Кирилл доставил Машу в ее каюту, уложил на шконку.

— Я останусь, пока ты не уснешь, — пообещал он. — Вот тебе пакет, если что, сама знаешь, что делать.

— Угу, — не открывая рта, произнесла девушка. — Спасибо, Кирилл. А как же Карл?

— Потерпит немного.

— Блин, я никогда не думала, что буду страдать морской болезнью. Как это ужасно, как с дикого перепоя.

— Попробуй уснуть. Организму надо время, чтобы привыкнуть.

— Ты такой заботливый.

Кирилл ничего не ответил. Маша убеждала его в том, что он тот самый Карлсон, который живет на крыше и который был самым-самым в любой дисциплине. Он взял девушку ладонью за голую лодыжку, чтобы ее рецепторы, отвечающие за ориентацию, восприняли этот хват за точку отсчета. По молодости он научился бороться с «вертолетом», вызванным перепоем. Он просто ставил одну ногу на пол и вертолет прекращался. Спустить ногу с шконки было проблематично из-за ее высоты, поэтому Кирилл решил, что сможет обмануть вестибулярный аппарат девушки другим способом.

Прием, кажется, сработал. Маша засопела. Кирилл решил, что останется покараулить еще, пока не убедится, что ее больше не будет тошнить. Каюта ныряла и поднималась. Тошнота накатывала и у Кирилла. В закрытом помещении качку переносить было гораздо тяжелее. Иногда судно так тяжко содрогалось своим корпусом, будто натыкалось не на волну, а на бетонный волнолом. Похоже, легенды, описывающие шторма у мыса Игольный, не сильно преувеличивали разгул стихии.

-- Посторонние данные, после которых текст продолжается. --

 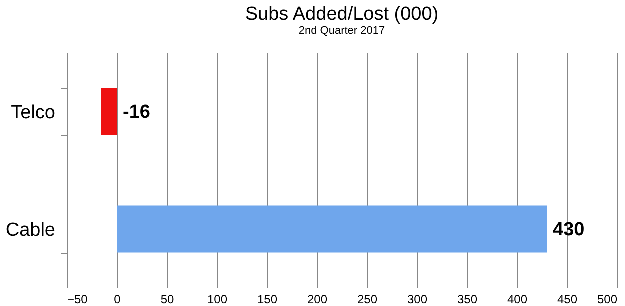 What do you see at coordinates (418, 299) in the screenshot?
I see `x-tick-label: 300` at bounding box center [418, 299].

Спустя час Кириллу показалось, что щеки Маши немного зарумянились. Он нагнулся, чтобы послушать ее дыхание. Девушка дышала ровно. Теперь можно было вернуться в комнату отдыха, проведать Карла, который наверняка уже начал беспокоиться из-за отсутствия хозяина. Идти было тяжело. Корабль сильно кренился с носа на корму, что по ощущениям выглядело, будто он становился вертикально. Пару раз Кирилл не находил за что уцепиться и скатывался по полу.

По дороге он наткнулся на дверь, ведущую на палубу. В двери имелся круглый иллюминатор. Кирилл выглянул в него. Лучше бы он этого не делал. Сквозь забрызганное водой стекло он увидел гигантские серые водяные валы, вздымающиеся вокруг корабля. Большой десантный корабль в их окружении больше таковым не казался. Стихия выглядела мощнее и опаснее.

Перед волной судно катилось вниз, как в яму. Водяной вал обрушивался на палубу, скрывая нос корабля почти полностью, потом начинался подъем на гребень и снова скольжение вниз. Сквозь пелену штормовой взвеси, закрывающей обзор как туманом, Кирилл разглядел огни. Совсем рядом с ними шло еще одно судно. Кирилл подумал, что оно потеряло управление. Вряд ли бы кто-то решился так сближаться в шторм. Огни то терялись в пелене, то появлялись снова, будто были игрой воображения.

В коридоре появился офицер.

— Вы знаете, что рядом с нами корабль? — спросил его Кирилл.

— Знаем. У них трещина в корпусе. Передают «мейдей» в эфир, но реально помочь им никак, пока штормит.

— Пассажирское судно?

— Нет, сухогруз какой-то.

— Ясно. Мы будем рядом с ним до конца шторма?

— Ну, да, если на дно раньше не уйдет, — офицер пошел дальше по своим служебным делам.

Кирилл передернул плечами, представив себя на тонущем судне. Ему стало страшно оставаться в одиночестве и он спешно направился в комнату отдыха. Из тех, кто бы здесь до того, как он ушел, осталось меньше половины.

— Тошнотиками оказались, — высказался об отсутствующих Черных. — Мало пороху нюхали. Я-то по молодости побороздил моря-океаны в экспедициях. Союз многое мог себе позволить для ученых. Твоему другу, кажется, тоже неможется.

Карл лежал на диванчике, на боку. Его щеки и конечности двигались вверх- вниз вместе с амплитудой колебаний судна. Кирилл хорошо знал четвероногого друга, чтобы понять, как ему плохо. Он сел рядом с мопсом и тоже взял его за заднюю лапу, как недавно Машу. Карл едва повел одним глазом в его сторону.

— Крепись, друг. Никто не знал, что до этого дойдет. Думали, слетаем туда- обратно, потратим на это два дня и вернемся. А у нас уже, вон сколько приключений набралось, перестрелка в аэропорту, минометный обстрел, шторм, и когда мы с тобой домой вернемся, одному богу известно.